**Passage**
-------------------------
There are cheaper ones available


----------



## james4beach (Nov 15, 2012)

Juggernaut92 said:


> People who used to have a drawer full of plastic bags are in grave danger 🤣


I have a collection of these plastic shopping bags and I'm running dangerously low on them (they were banned where I live).

I have found them very useful over the years. I use them for several grocery shopping trips and then they become trash bags for the bathroom. They are also very useful when I travel, and I always keep a couple of those plastic shopping bags in my luggage since you can put dirty laundry in them, or wrap wet footwear, use as a garbage bag on the go, etc.

Once plastic bags were banned in the city I was living in at the time, I started buying plastic garbage or "kitchen" sized bags, and that works fine as well.


----------



## nathan79 (Feb 21, 2011)

There isn't a ban here yet, but No Frills is getting rid of bags as soon as they run out of current stock. 

I've never bought garbage bags for kitchen, bathroom, etc. I understand some people like the plain white bags for aesthetic reasons, but I never felt like that justified the expense. Yeah, supposedly the purpose-made bags work better (which ironically means they use more plastic) but I've always found the grocery bags were always good enough for my needs.


----------



## like_to_retire (Oct 9, 2016)

nathan79 said:


> Yeah, supposedly the purpose-made bags work better (which ironically means they use more plastic) but I've always found the grocery bags were always good enough for my needs.


Exactly. Pretty much everyone has always used the super thin grocery plastic bags for their garbage, but now they are required to buy expensive, thick plastic bags. Someone forgot to think this through, just like every other environmental emergency, that isn't actually an emergency.

ltr


----------



## Joe Black (Aug 3, 2015)

like_to_retire said:


> Exactly. Pretty much everyone has always used the super thin grocery plastic bags for their garbage, but now they are required to buy expensive, thick plastic bags. Someone forgot to think this through, just like every other environmental emergency, that isn't actually an emergency.
> 
> ltr


No, you don't have to buy "expensive, thick" plastic bags, like anything else there's a huge variety of qualities and sizes. Buying bags is still better than collecting way more grocery bags than you could ever use, I used to keep those grocery bags but I used maybe 1 in 3, and eventually I always had to throw out the big ball of extras.


----------
-------------------------
**Entries supplied**
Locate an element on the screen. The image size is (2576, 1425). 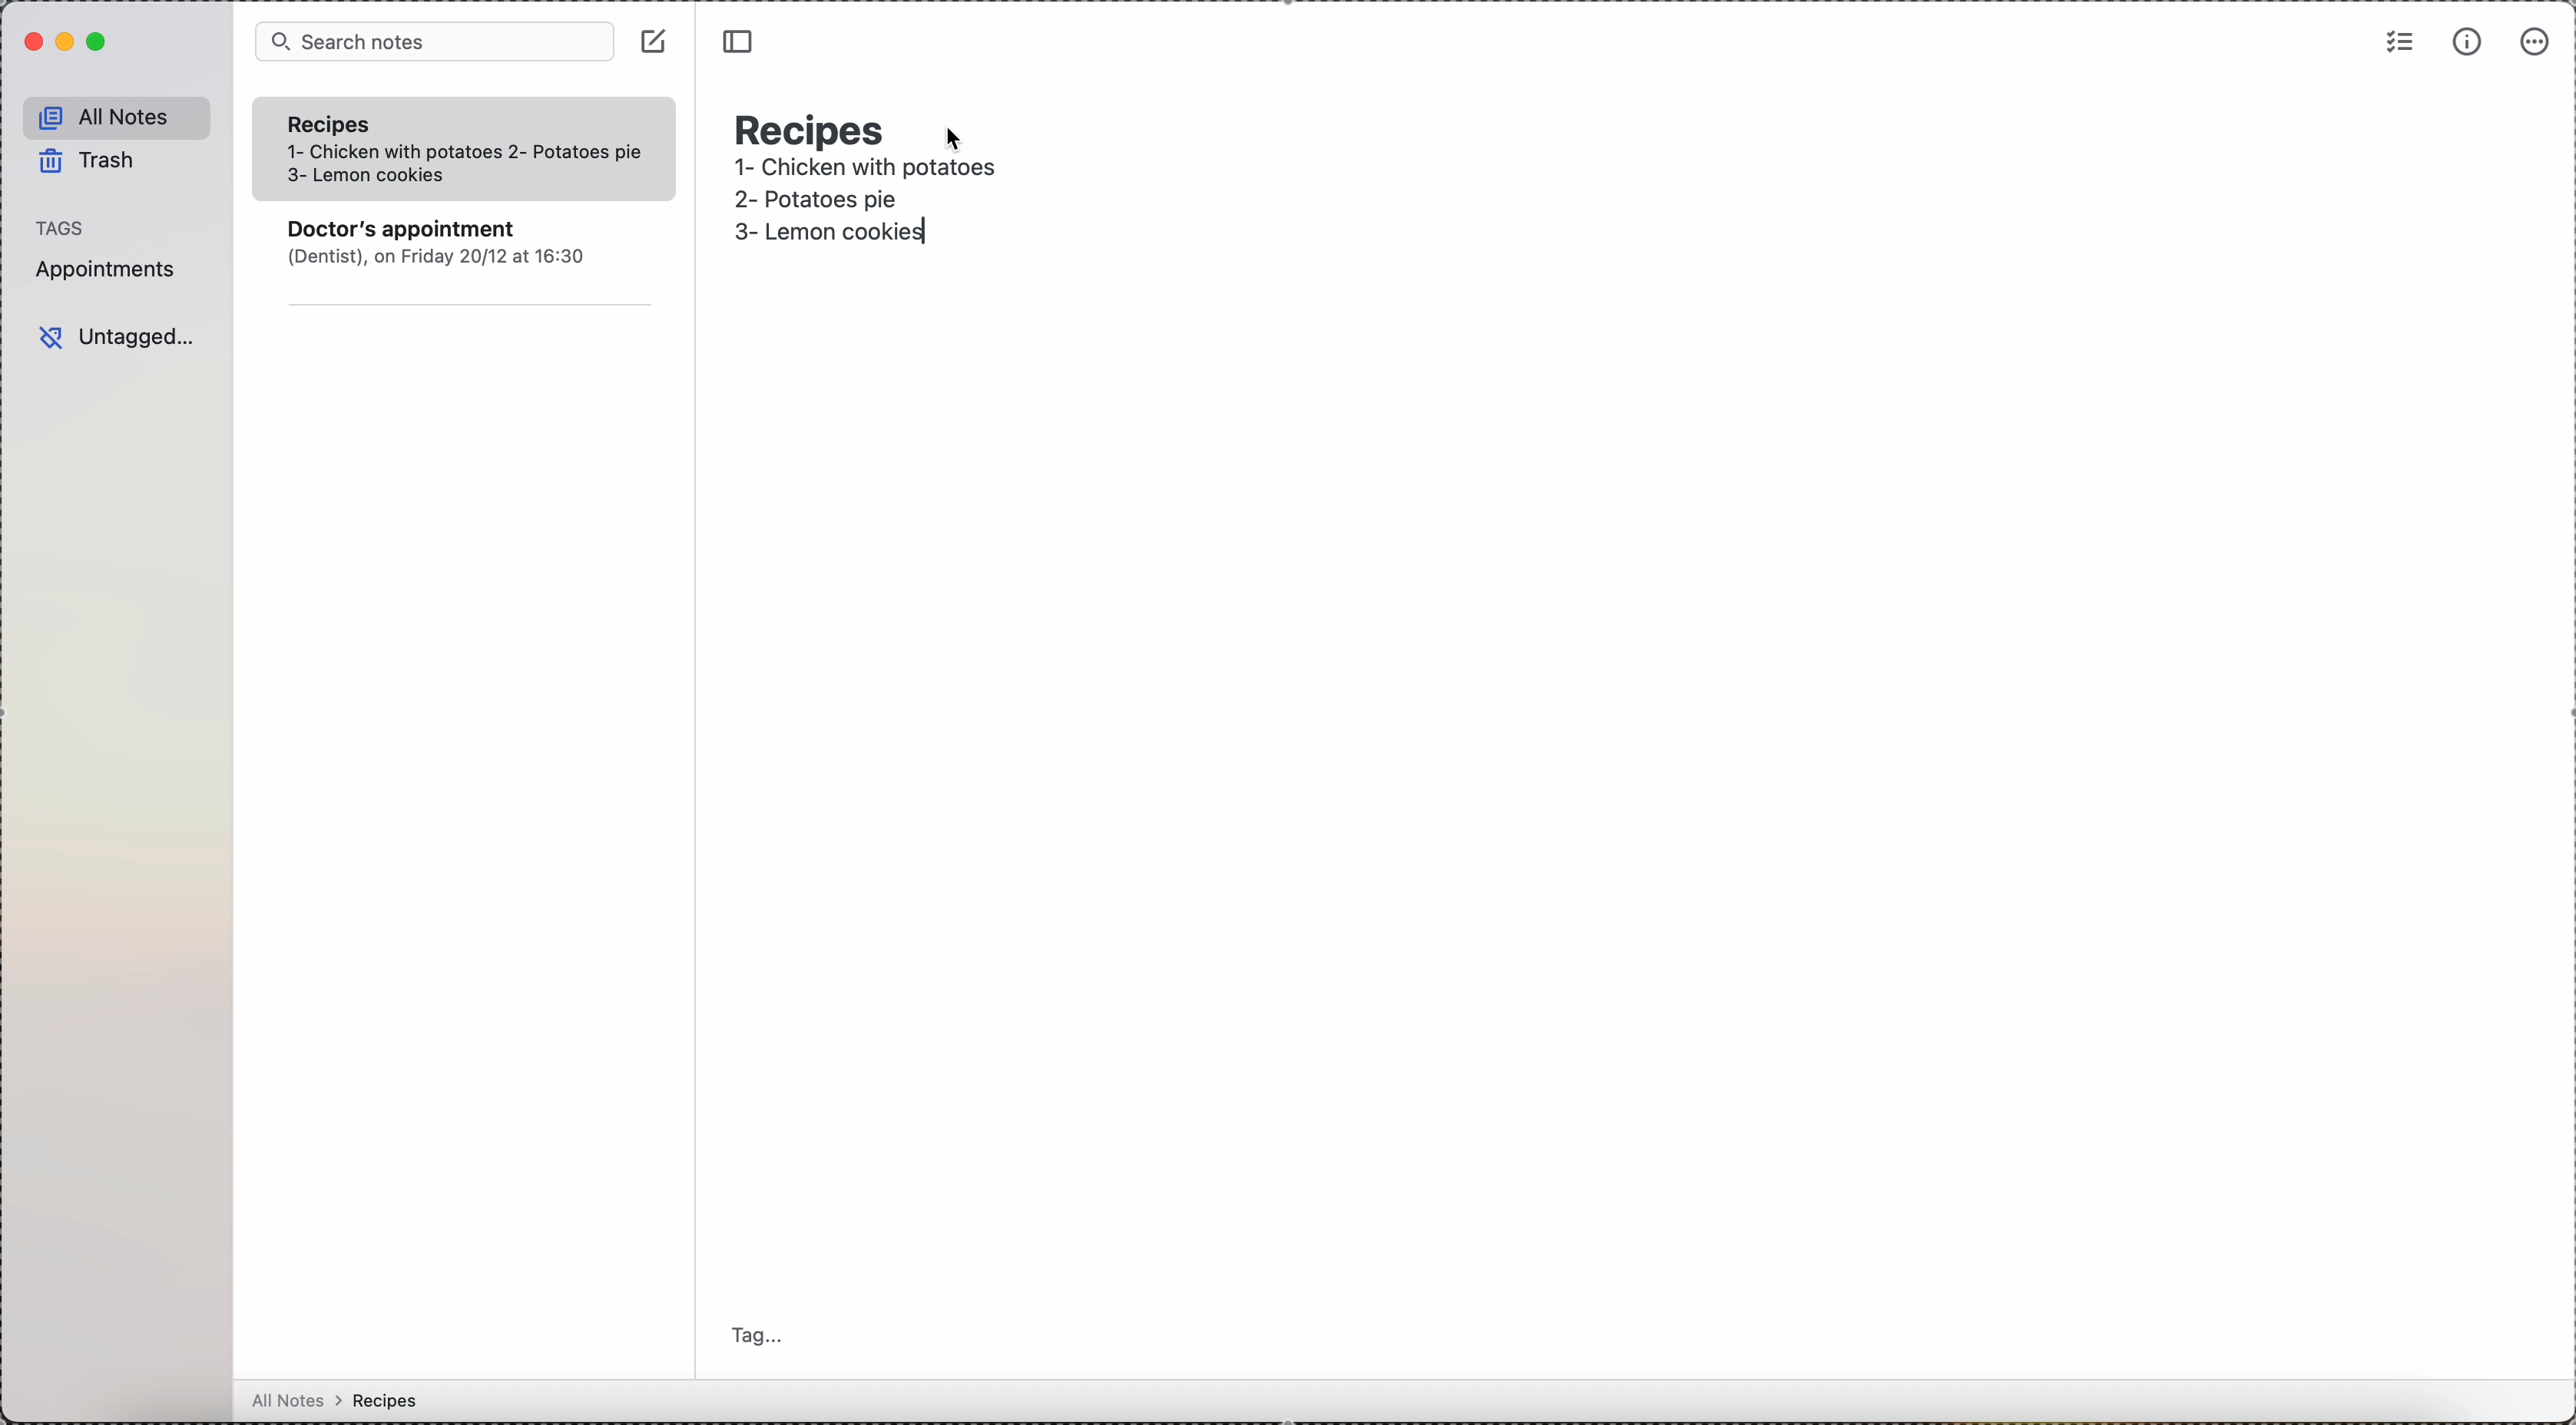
-------------------------
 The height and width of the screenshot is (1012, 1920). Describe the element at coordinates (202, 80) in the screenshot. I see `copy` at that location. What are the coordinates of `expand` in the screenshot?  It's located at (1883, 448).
-------------------------
**Task details**
Retype the stretch of the plastic bag thread from "Once plastic bags" through "(Feb 21, 2011)", keeping every character the same.

**Complete response**
Once plastic bags were banned in the city I was living in at the time, I started buying plastic garbage or "kitchen" sized bags, and that works fine as well.


----------



## nathan79 (Feb 21, 2011)